Exercise directions —
Every single record needs to be restated word for word.

Supplied material —
%%

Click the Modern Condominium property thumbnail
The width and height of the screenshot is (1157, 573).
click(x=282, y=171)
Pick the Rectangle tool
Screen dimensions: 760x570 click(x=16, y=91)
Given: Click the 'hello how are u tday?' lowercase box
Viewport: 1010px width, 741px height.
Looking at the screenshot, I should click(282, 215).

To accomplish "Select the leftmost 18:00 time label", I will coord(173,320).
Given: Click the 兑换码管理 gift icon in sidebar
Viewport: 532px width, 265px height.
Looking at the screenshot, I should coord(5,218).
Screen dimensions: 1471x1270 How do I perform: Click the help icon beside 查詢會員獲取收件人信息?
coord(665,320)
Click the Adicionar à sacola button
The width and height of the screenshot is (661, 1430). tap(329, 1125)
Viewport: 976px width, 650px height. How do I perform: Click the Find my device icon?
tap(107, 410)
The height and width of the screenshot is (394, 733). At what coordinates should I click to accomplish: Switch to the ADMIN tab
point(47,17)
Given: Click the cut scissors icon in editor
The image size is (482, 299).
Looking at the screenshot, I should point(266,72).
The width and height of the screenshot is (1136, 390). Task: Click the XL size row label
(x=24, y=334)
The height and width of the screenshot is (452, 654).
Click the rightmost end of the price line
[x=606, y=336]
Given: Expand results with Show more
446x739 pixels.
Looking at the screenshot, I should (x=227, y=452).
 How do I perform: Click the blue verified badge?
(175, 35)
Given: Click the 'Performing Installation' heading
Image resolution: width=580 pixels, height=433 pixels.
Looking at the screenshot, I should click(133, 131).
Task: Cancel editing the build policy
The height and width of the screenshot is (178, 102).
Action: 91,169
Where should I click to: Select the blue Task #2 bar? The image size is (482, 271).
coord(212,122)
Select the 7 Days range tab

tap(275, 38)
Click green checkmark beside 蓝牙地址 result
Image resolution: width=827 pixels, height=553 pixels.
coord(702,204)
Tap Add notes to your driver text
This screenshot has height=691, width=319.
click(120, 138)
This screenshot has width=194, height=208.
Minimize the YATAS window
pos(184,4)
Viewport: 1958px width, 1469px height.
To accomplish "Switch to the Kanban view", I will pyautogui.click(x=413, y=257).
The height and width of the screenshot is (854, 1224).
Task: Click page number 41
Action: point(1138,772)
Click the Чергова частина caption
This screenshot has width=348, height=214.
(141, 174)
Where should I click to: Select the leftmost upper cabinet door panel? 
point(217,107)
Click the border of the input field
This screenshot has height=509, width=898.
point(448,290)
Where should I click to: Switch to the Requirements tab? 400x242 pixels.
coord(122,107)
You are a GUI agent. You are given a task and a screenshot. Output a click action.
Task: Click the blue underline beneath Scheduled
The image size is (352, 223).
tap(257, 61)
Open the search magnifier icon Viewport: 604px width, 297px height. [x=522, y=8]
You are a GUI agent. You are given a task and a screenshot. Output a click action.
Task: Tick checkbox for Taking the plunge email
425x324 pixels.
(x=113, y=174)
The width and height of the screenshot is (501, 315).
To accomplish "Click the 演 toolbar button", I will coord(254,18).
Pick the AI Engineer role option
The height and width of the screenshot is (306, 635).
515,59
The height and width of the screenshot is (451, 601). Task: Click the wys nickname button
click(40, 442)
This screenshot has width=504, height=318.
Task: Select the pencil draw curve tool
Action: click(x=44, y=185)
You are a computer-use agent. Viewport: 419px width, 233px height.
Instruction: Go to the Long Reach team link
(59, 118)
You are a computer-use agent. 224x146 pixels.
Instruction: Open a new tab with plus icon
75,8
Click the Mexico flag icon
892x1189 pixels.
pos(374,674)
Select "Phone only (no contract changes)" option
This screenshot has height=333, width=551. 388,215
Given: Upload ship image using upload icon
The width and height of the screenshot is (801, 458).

%%

The answer —
Click the Modern Condominium property thumbnail
The width and height of the screenshot is (1157, 573).
click(x=282, y=171)
Pick the Rectangle tool
Screen dimensions: 760x570 click(x=16, y=91)
Given: Click the 'hello how are u tday?' lowercase box
Viewport: 1010px width, 741px height.
Looking at the screenshot, I should click(282, 215).

To accomplish "Select the leftmost 18:00 time label", I will coord(173,320).
Given: Click the 兑换码管理 gift icon in sidebar
Viewport: 532px width, 265px height.
Looking at the screenshot, I should coord(5,218).
Screen dimensions: 1471x1270 How do I perform: Click the help icon beside 查詢會員獲取收件人信息?
coord(665,320)
Click the Adicionar à sacola button
The width and height of the screenshot is (661, 1430). tap(329, 1125)
Viewport: 976px width, 650px height. How do I perform: Click the Find my device icon?
tap(107, 410)
The height and width of the screenshot is (394, 733). At what coordinates should I click to accomplish: Switch to the ADMIN tab
point(47,17)
Given: Click the cut scissors icon in editor
The image size is (482, 299).
Looking at the screenshot, I should point(266,72).
The width and height of the screenshot is (1136, 390). Task: Click the XL size row label
(x=24, y=334)
The height and width of the screenshot is (452, 654).
Click the rightmost end of the price line
[x=606, y=336]
Given: Expand results with Show more
446x739 pixels.
Looking at the screenshot, I should (x=227, y=452).
 How do I perform: Click the blue verified badge?
(175, 35)
Given: Click the 'Performing Installation' heading
Image resolution: width=580 pixels, height=433 pixels.
Looking at the screenshot, I should click(133, 131).
Task: Cancel editing the build policy
The height and width of the screenshot is (178, 102).
Action: 91,169
Where should I click to: Select the blue Task #2 bar? The image size is (482, 271).
coord(212,122)
Select the 7 Days range tab

tap(275, 38)
Click green checkmark beside 蓝牙地址 result
Image resolution: width=827 pixels, height=553 pixels.
coord(702,204)
Tap Add notes to your driver text
This screenshot has height=691, width=319.
click(120, 138)
This screenshot has width=194, height=208.
Minimize the YATAS window
pos(184,4)
Viewport: 1958px width, 1469px height.
To accomplish "Switch to the Kanban view", I will pyautogui.click(x=413, y=257).
The height and width of the screenshot is (854, 1224).
Task: Click page number 41
Action: point(1138,772)
Click the Чергова частина caption
This screenshot has width=348, height=214.
(141, 174)
Where should I click to: Select the leftmost upper cabinet door panel? 
point(217,107)
Click the border of the input field
This screenshot has height=509, width=898.
point(448,290)
Where should I click to: Switch to the Requirements tab? 400x242 pixels.
coord(122,107)
You are a GUI agent. You are given a task and a screenshot. Output a click action.
Task: Click the blue underline beneath Scheduled
The image size is (352, 223).
tap(257, 61)
Open the search magnifier icon Viewport: 604px width, 297px height. [x=522, y=8]
You are a GUI agent. You are given a task and a screenshot. Output a click action.
Task: Tick checkbox for Taking the plunge email
425x324 pixels.
(x=113, y=174)
The width and height of the screenshot is (501, 315).
To accomplish "Click the 演 toolbar button", I will coord(254,18).
Pick the AI Engineer role option
The height and width of the screenshot is (306, 635).
515,59
The height and width of the screenshot is (451, 601). Task: Click the wys nickname button
click(40, 442)
This screenshot has width=504, height=318.
Task: Select the pencil draw curve tool
Action: click(x=44, y=185)
You are a computer-use agent. Viewport: 419px width, 233px height.
Instruction: Go to the Long Reach team link
(59, 118)
You are a computer-use agent. 224x146 pixels.
Instruction: Open a new tab with plus icon
75,8
Click the Mexico flag icon
892x1189 pixels.
pos(374,674)
Select "Phone only (no contract changes)" option
This screenshot has height=333, width=551. 388,215
Given: Upload ship image using upload icon
The width and height of the screenshot is (801, 458).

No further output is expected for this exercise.